Real estate segments benefit from surging FDI inflow in production
Despite a modest influx of foreign direct investment (FDI) in the real estate sector since early 2024, Savills Vietnam sees a silver lining in the surge of FDI into high-tech manufacturing.
The latest data from the General Statistics Office (GSO) revealed that total registered FDI in Vietnam reached 24.78 billion USD as of late September, marking an annual increase of 11.6%.
At Phu My 3 Specialised Industrial Park. |
The southern region has been a magnet for FDI, particularly cities and provinces with robust infrastructure, a stable workforce supply, and proactive investment promotion, such as Ho Chi Minh City, Ba Ria-Vung Tau, Binh Duong, Dong Nai, and Ninh Thuan provinces.
Economists attributed this trend to companies seeking to diversify their supply chains or relocate production lines from China, where labour and production costs have become less competitive. Vietnam's strategic location in the heart of Southeast Asia makes it an attractive alternative.
Experts from Savills Vietnam said this shift brings substantial investment capital, enhances production capacity, creates quality jobs, and develops supporting industries. Consequently, Vietnam is evolving from a low-cost investment destination into a hi-tech manufacturing hub with greater value-added production.

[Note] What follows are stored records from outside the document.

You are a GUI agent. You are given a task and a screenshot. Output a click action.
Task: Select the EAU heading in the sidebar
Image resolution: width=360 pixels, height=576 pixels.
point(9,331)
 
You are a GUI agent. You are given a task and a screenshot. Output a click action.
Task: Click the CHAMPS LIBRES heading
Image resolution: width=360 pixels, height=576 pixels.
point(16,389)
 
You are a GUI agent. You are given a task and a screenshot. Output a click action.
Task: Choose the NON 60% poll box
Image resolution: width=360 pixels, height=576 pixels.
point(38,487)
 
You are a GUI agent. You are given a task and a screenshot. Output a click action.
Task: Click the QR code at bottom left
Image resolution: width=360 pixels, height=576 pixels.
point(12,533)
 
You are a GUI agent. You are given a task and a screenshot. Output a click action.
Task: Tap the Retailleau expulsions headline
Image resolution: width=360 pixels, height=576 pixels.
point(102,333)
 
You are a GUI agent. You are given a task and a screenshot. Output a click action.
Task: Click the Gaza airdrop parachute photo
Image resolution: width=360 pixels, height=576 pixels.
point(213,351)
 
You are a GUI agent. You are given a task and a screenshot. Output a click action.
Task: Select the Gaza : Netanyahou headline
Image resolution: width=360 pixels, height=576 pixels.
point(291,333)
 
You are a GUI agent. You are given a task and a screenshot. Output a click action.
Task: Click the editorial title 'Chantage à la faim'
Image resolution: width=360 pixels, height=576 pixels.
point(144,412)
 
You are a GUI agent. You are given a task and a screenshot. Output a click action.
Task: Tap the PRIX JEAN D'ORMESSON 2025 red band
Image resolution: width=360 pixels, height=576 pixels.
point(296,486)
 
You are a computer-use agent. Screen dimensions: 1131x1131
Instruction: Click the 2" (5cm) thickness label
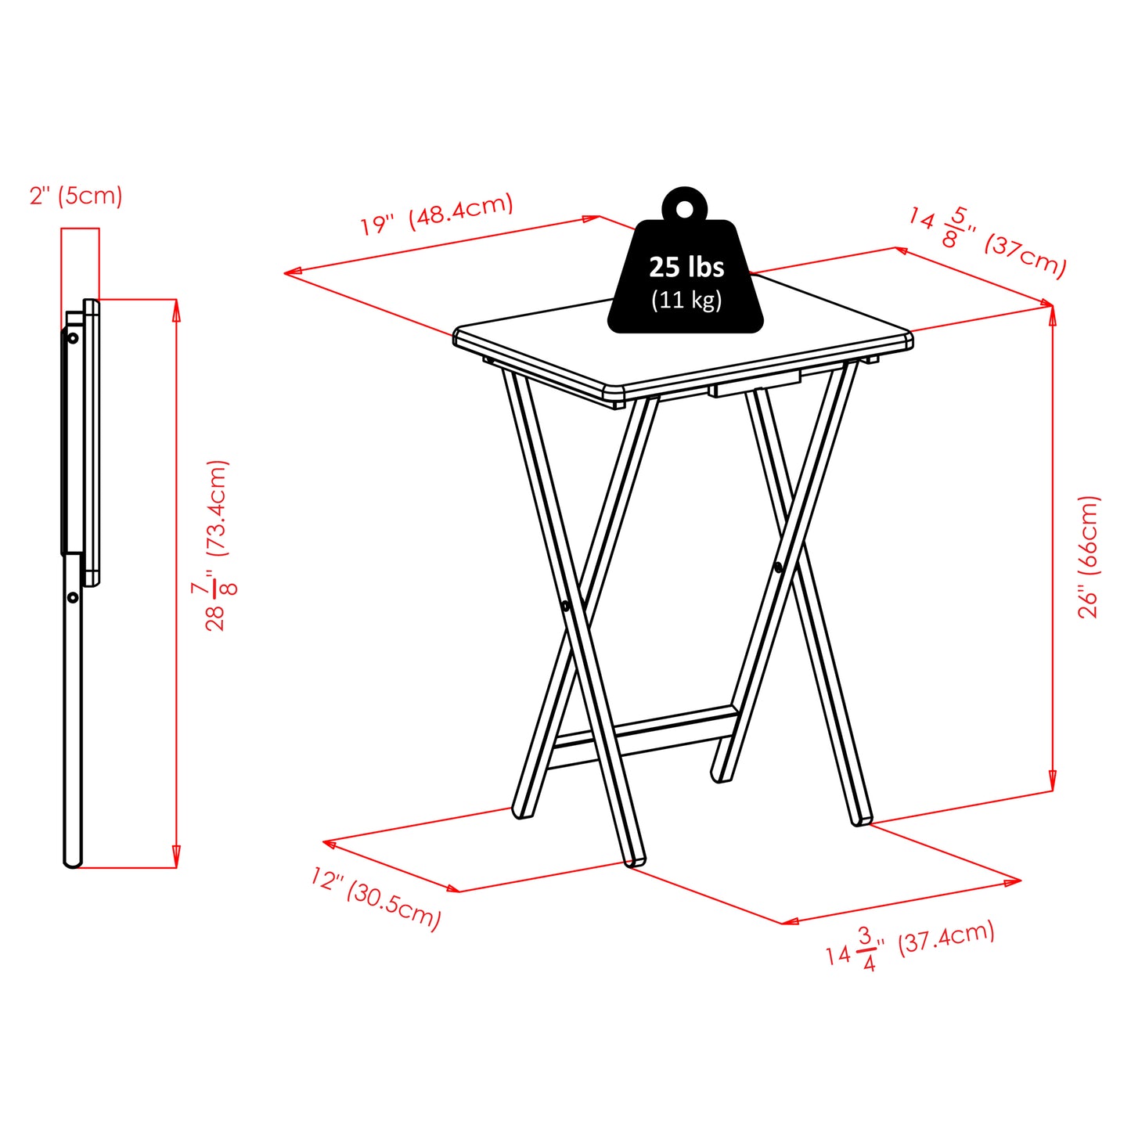click(76, 195)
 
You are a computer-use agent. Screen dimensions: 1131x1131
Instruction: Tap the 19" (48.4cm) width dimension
click(436, 213)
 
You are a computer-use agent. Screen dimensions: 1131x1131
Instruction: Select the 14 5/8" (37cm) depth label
click(988, 241)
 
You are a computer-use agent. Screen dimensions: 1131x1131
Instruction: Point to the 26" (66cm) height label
click(1089, 556)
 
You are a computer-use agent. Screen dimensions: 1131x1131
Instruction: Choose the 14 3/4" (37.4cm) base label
click(910, 946)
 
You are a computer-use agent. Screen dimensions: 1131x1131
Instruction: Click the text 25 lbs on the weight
click(686, 267)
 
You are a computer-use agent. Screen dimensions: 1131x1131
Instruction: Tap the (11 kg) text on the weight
click(686, 300)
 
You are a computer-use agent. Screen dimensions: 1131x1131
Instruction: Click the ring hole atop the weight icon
click(685, 210)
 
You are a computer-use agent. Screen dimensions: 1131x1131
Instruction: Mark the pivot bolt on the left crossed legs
click(565, 606)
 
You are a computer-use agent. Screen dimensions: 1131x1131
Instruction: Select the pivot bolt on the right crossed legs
click(778, 567)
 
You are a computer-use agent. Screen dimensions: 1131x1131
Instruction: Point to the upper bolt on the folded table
click(73, 338)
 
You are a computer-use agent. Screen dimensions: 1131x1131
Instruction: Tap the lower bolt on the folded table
click(73, 597)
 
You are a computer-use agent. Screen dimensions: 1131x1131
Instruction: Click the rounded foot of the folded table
click(72, 862)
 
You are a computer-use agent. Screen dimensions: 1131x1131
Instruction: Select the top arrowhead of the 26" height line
click(1053, 313)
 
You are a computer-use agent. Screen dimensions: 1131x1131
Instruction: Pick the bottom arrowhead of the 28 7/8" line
click(176, 859)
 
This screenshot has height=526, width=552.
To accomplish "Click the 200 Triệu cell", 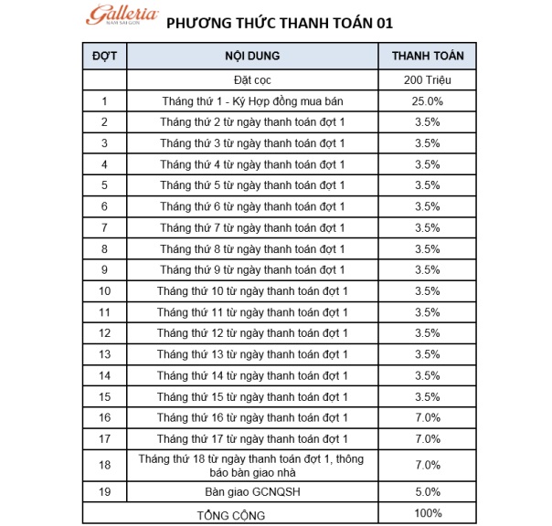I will (x=428, y=80).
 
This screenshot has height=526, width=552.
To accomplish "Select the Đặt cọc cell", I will (x=251, y=80).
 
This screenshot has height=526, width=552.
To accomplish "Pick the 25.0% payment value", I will (x=428, y=101).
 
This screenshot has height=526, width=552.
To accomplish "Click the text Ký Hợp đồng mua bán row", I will (x=251, y=101).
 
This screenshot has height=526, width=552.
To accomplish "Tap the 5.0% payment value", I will (x=428, y=493).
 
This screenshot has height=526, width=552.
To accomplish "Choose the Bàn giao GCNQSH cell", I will (x=251, y=493).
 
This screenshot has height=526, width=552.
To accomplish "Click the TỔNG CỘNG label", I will (x=231, y=515).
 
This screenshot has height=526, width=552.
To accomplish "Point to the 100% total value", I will (x=428, y=514).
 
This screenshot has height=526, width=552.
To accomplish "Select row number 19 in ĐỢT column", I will (x=105, y=493).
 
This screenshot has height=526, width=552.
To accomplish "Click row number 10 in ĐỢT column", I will (x=105, y=290).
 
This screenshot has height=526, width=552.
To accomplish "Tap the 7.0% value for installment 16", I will (x=428, y=416).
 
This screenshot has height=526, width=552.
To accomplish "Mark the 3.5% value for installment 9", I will (x=428, y=269).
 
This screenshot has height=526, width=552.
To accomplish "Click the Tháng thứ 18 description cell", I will (x=251, y=465).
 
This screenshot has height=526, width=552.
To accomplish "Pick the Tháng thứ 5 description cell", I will (x=251, y=185).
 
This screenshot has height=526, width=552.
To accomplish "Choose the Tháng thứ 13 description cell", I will (x=251, y=353).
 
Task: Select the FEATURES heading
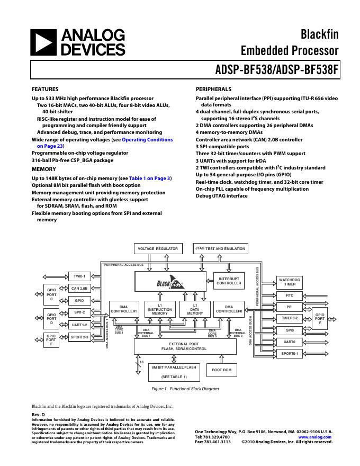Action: click(x=45, y=89)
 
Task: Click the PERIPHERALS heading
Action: click(x=213, y=89)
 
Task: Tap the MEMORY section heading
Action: click(x=44, y=169)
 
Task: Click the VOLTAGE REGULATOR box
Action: click(x=158, y=248)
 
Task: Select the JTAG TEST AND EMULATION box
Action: click(x=221, y=248)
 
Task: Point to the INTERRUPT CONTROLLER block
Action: click(x=229, y=281)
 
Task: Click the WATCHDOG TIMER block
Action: click(x=290, y=282)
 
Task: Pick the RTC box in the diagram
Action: click(x=290, y=295)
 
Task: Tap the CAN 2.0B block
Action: click(x=79, y=288)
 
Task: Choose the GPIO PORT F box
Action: click(x=320, y=319)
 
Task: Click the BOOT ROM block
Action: click(x=222, y=370)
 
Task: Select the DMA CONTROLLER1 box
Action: click(x=123, y=309)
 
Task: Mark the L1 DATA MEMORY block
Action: click(x=195, y=309)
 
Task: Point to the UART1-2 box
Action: click(x=79, y=325)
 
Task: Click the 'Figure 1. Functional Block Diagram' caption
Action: click(x=185, y=389)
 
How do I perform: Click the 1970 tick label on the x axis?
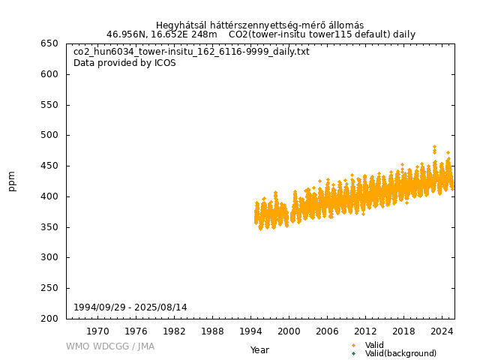tap(98, 331)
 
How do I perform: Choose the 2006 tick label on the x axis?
tap(327, 331)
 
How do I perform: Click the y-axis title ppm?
tap(12, 181)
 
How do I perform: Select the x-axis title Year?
tap(260, 350)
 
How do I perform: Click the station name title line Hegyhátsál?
tap(260, 25)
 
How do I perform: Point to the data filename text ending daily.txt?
tap(191, 52)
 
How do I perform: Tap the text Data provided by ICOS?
tap(124, 63)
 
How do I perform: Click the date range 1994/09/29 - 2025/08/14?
tap(130, 308)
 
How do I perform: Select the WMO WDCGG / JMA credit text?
tap(110, 346)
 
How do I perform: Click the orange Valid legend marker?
tap(353, 345)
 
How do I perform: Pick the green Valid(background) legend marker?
tap(353, 353)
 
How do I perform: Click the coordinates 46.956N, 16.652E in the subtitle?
tap(150, 34)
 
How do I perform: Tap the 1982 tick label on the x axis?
tap(174, 331)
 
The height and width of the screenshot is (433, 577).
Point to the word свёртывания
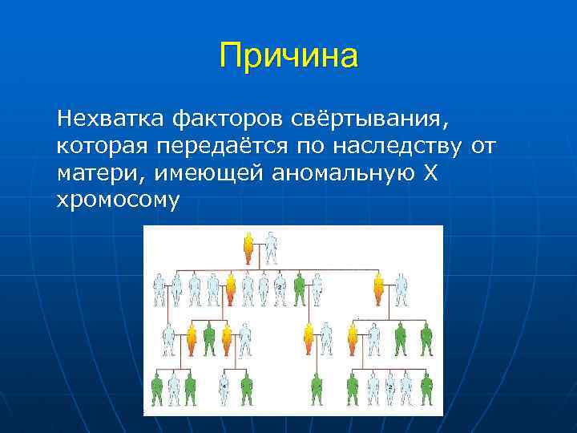point(365,119)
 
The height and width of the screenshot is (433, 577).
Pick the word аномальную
point(341,172)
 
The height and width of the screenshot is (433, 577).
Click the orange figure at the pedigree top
point(248,248)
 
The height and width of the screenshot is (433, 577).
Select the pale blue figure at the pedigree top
point(272,248)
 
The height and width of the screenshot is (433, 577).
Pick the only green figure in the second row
point(300,289)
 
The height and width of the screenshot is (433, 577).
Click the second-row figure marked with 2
point(280,289)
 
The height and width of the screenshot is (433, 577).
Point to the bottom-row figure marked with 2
point(389,390)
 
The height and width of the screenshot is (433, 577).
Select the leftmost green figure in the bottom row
point(157,390)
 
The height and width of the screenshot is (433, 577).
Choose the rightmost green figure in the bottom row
point(426,390)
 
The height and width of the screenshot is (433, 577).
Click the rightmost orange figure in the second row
point(378,289)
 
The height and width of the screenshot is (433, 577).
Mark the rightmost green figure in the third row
point(426,339)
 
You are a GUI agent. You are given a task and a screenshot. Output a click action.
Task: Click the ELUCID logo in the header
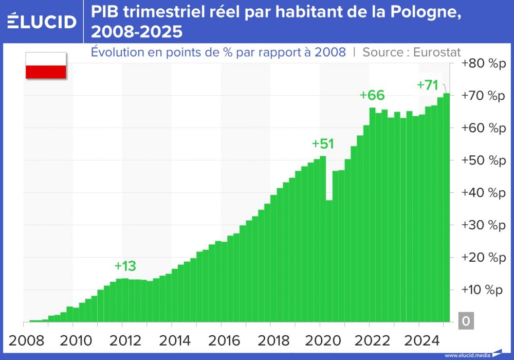(x=42, y=22)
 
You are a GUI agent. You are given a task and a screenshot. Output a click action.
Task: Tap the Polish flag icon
(x=46, y=65)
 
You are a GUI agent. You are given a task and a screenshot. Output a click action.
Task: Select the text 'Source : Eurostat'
(x=411, y=52)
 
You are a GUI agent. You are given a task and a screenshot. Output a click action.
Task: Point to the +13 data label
(x=125, y=266)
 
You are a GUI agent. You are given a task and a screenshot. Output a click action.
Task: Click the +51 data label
(x=323, y=144)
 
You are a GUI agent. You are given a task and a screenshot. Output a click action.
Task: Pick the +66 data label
(x=372, y=95)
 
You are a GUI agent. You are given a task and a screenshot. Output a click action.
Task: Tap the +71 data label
(x=427, y=85)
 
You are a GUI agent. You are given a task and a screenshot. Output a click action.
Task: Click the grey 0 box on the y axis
(x=466, y=321)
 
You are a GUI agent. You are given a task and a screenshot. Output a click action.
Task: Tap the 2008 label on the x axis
(x=24, y=340)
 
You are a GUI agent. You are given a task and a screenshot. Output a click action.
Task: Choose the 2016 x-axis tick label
(x=221, y=340)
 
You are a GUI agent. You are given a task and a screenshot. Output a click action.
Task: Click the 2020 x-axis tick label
(x=320, y=340)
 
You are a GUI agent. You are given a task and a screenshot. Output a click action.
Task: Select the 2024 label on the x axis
(x=418, y=340)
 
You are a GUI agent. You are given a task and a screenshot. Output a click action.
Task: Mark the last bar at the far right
(x=447, y=206)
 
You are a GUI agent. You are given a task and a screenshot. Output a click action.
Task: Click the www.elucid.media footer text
(x=466, y=355)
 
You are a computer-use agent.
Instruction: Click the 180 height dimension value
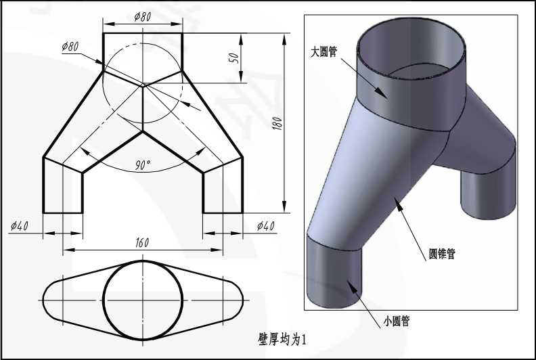tap(278, 123)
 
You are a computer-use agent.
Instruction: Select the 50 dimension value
tap(236, 58)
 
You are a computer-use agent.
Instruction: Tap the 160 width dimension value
tap(142, 242)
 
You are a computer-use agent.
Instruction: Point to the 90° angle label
tap(143, 165)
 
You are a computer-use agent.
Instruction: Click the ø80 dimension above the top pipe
tap(143, 16)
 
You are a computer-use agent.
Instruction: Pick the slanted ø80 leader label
tap(70, 46)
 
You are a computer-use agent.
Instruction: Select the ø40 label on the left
tap(20, 225)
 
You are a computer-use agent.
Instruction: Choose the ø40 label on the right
tap(265, 225)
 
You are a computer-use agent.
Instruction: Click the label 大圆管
tap(323, 51)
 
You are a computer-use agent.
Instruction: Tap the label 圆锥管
tap(442, 254)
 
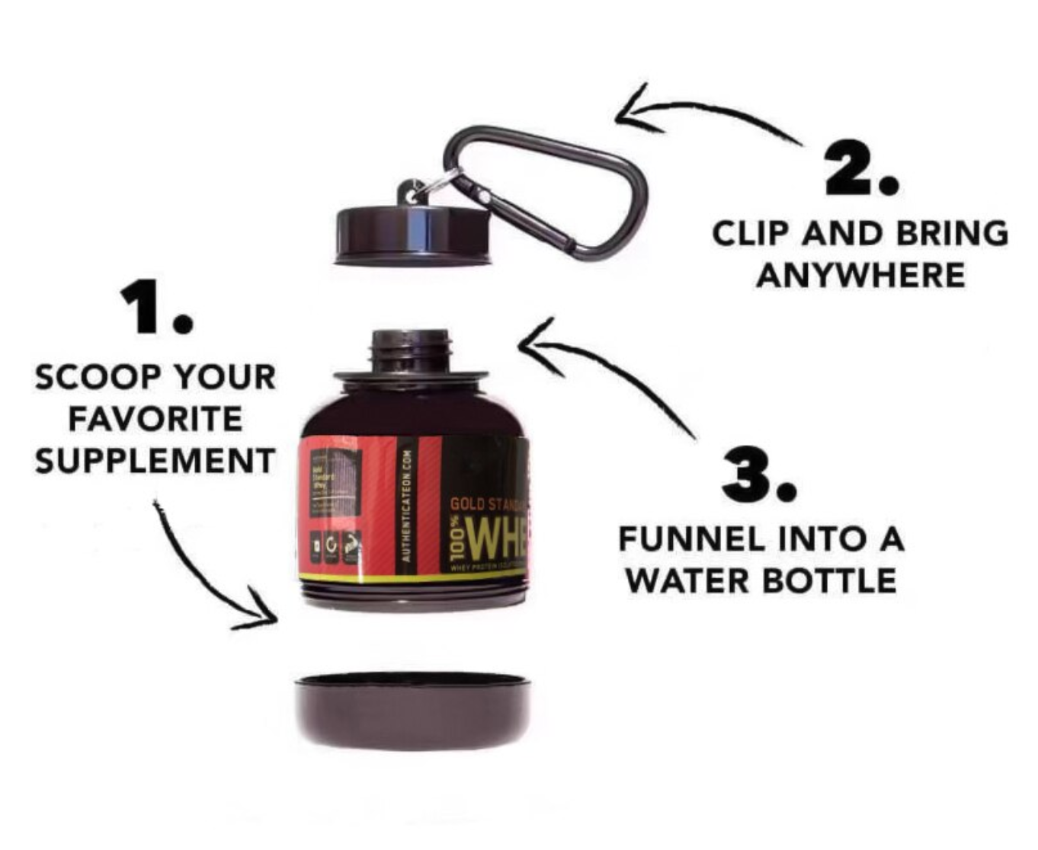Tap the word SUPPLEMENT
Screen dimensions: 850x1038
(155, 461)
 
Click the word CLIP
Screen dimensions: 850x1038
(751, 233)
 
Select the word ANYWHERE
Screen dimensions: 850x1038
(860, 275)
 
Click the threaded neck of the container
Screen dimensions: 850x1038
(411, 350)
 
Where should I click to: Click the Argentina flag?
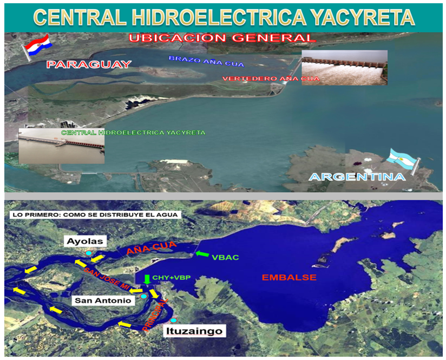(x=403, y=161)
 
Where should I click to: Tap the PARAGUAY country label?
(x=89, y=64)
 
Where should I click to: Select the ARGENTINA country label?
(x=357, y=176)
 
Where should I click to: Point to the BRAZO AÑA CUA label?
(x=207, y=61)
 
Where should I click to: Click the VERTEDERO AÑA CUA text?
(x=271, y=78)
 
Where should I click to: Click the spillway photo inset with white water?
(x=344, y=68)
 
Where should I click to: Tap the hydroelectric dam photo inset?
(x=62, y=146)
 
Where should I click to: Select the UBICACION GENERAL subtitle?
(x=222, y=38)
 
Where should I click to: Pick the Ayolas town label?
(x=85, y=241)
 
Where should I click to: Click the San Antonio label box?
(x=103, y=300)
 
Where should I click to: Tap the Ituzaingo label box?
(x=194, y=331)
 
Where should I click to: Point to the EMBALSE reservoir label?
(x=289, y=278)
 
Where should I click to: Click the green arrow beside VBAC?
(x=202, y=254)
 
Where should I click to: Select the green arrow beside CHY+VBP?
(x=147, y=279)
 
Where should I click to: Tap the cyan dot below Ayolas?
(x=89, y=253)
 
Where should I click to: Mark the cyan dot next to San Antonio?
(x=144, y=296)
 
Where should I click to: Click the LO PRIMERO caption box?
(x=95, y=214)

The surge in FDI within the manufacturing sector is having a ripple effect on various real estate segments, including offices, serviced apartments and industrial properties, as demand continues to grow.
Alex Crane, Executive Director of Knight Frank Vietnam, noted that the continued development and leasing of ready-built factories is a positive sign.“This provides tenants with more options as they consider Vietnam a suitable destination for investment or business expansion”, he said.